Terrorists as Pirates
The Legal Affairs magazine has a great [article comparing terrorists to pirates in the eyes of the law](http://www.legalaffairs.org/issues/July- August-2005/feature_burgess_julaug05.msp). One of the major obstacles has been finding a common definition that works under international law. As the author points out, in order to eradicate pirates, nations had to come together and recognize them as a special threat to all states.

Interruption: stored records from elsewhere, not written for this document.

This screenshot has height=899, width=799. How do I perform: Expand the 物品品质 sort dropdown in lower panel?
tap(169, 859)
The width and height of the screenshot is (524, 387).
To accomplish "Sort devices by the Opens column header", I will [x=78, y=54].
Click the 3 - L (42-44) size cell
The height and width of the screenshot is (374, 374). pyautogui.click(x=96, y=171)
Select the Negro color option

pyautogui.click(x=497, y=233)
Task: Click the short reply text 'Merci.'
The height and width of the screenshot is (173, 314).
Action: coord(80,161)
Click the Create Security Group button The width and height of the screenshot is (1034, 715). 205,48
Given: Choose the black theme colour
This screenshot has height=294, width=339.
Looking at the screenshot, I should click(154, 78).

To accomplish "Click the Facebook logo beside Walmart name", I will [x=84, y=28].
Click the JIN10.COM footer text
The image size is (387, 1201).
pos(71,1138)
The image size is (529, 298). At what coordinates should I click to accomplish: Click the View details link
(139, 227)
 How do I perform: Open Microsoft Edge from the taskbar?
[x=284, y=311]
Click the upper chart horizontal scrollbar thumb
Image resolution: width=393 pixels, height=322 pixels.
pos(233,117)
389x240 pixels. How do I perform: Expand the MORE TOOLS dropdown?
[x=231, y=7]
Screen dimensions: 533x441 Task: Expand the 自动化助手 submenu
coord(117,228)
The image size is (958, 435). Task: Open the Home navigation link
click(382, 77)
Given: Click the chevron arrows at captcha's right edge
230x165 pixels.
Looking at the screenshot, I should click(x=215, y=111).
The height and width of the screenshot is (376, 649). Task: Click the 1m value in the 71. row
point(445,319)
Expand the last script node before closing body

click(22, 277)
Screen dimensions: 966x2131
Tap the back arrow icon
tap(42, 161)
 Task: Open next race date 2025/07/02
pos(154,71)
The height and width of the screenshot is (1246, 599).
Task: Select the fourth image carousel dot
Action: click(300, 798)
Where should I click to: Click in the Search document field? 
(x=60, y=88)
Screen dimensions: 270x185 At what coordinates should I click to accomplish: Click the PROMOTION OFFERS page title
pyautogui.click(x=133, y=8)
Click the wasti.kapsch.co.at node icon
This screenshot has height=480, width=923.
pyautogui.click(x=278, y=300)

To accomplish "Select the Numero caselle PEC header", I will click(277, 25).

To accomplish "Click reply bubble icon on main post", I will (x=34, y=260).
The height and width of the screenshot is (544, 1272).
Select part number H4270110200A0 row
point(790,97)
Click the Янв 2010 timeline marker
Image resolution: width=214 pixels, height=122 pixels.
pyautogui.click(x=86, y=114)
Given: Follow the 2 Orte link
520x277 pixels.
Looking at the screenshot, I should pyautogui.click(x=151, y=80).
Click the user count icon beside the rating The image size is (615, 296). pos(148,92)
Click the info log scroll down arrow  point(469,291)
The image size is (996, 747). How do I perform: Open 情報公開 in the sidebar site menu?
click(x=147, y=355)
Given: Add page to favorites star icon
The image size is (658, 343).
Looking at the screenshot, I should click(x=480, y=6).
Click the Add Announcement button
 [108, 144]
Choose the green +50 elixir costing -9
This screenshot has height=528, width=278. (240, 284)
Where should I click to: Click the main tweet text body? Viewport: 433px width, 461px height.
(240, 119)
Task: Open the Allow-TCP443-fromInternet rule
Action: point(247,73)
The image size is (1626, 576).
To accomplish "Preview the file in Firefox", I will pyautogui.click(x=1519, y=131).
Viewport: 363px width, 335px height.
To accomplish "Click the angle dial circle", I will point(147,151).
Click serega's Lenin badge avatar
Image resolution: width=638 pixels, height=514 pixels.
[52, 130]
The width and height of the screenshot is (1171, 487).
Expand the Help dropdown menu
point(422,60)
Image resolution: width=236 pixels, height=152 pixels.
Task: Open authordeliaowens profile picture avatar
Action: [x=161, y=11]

“TO UNDERSTAND THE POTENTIAL OF DEFINING TERRORISM as a species of piracy, consider the words of the 16th-century jurist Alberico Gentili’s De jure belli: “Pirates are common enemies, and they are attacked with impunity by all, because they are without the pale of the law. They are scorners of the law of nations; hence they find no protection in that law.” Gentili, and many people who came after him, recognized piracy as a threat, not merely to the state but to the idea of statehood itself. All states were equally obligated to stamp out this menace, whether or not they had been a victim of piracy. This was codified explicitly in the 1856 Declaration of Paris, and it has been reiterated as a guiding principle of piracy law ever since. Ironically, it is the very effectiveness of this criminalization that has marginalized piracy and made it seem an arcane and almost romantic offense. Pirates no longer terrorize the seas because a concerted effort among the European states in the 19th century almost eradicated them. It is just such a concerted effort that all states must now undertake against terrorists, until the crime of terrorism becomes as remote and obsolete as piracy.”